From the fountain’s end, it’s a short walk across the street to reach the forementioned architectural prize—the Hall of State. The product of a consortium of prominent architects who Brown says couldn’t agree on anything, the Hall of State was brought together in the end by architect Donald Barthelme. Brown points out that while Barthelme didn’t get credit for the building at the time, he nearly managed to spell out his last name on its frieze—if you follow the first letter of the Texas heroes’ names across it (Burleson, Archer, Rusk, Travis, and on). Also notable on the building’s exterior is the larger-than-life Tejas Warrior, a statuesque bronze covered in gold leaf by Allie Tennant.

Inside, the Hall of State displays a visual feast in celebration of Texas. Straight ahead is a massive gold seal with the Texas star; on either side of the Great Hall, with its 46-foot-tall ceilings, Eugene Savage’s murals detail Texas history. The works are so large, says Brown, that Barthelme created columns along the sides of the room to frame the mural scenes—from the arrival of the Europeans in the 1500s through 1936—into more manageable bites.

When it’s time for lighter fare, a short walk southeast leads to Fair Park’s scenic Leonhardt Lagoon. During the Centennial, visitors test-drove Ford’s latest models around the lagoon. Today it has a pair of giant sculptures, a tangle of wide, flat tentacles—Patricia Johanson’s 1986 Sagittaria platyphylla (Delta Duck-Potato) and Pteris multifida (Texas Fern)—that curve around and into the water; they serve as snaking paths. On weekends, the park rents swan-shaped paddle boats on the lagoon. Nearby, more Art Deco buildings house year-round attractions, including the Children’s Aquarium at Fair Park, with piranhas and small sharks whose feeding time proves entertaining, and the Texas Discovery Gardens.

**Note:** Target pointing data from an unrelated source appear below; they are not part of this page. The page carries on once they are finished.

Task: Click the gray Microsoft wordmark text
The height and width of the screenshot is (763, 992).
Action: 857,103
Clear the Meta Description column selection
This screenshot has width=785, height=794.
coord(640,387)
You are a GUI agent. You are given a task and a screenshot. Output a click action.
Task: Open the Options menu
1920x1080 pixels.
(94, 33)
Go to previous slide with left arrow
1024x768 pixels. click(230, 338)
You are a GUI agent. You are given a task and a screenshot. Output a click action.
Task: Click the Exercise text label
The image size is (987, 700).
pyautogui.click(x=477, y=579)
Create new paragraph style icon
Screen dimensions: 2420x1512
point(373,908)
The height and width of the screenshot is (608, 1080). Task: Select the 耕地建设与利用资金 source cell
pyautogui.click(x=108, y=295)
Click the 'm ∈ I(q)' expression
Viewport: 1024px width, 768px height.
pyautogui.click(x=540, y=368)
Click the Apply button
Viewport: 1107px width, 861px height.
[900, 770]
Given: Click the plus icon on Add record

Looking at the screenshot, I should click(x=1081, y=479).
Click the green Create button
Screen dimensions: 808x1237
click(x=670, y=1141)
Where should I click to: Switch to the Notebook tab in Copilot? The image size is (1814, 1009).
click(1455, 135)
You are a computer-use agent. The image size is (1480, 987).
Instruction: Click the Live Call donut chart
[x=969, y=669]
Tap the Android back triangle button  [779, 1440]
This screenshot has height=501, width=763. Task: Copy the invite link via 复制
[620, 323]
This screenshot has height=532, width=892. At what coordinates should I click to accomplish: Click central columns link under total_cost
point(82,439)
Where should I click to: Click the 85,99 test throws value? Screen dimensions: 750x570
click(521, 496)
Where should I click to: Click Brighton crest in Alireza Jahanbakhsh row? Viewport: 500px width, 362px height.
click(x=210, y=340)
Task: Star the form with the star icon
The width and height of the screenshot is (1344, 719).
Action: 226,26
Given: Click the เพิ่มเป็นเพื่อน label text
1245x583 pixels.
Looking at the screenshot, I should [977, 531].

It’s hard to believe that Fair Park could feel empty when it brings in roughly 5 million visitors annually, but the sprawling campus does feel a bit like a ghost town at times. Yet in addition to the State Fair and about a dozen annual festivals, fans regularly pour into the Cotton Bowl for football and soccer, into Gexa Energy Pavilion for rock and country concerts, and into the Music Hall for Dallas Summer Musicals and other shows (heads up: Leon Bridges plays September 18).

While it might be difficult to fully appreciate the details of Fair Park during the bustling State Fair, it’s worth making a visit specifically to tour the park or planning an early arrival to stroll the esplanade before a concert or game. Drink in the curved lines and the symbolic detail found at every turn. “It will sound like boasting,” says Holcomb, “but I’ve given tours to Russian museum directors, to people from all over the world, and they are completely amazed.”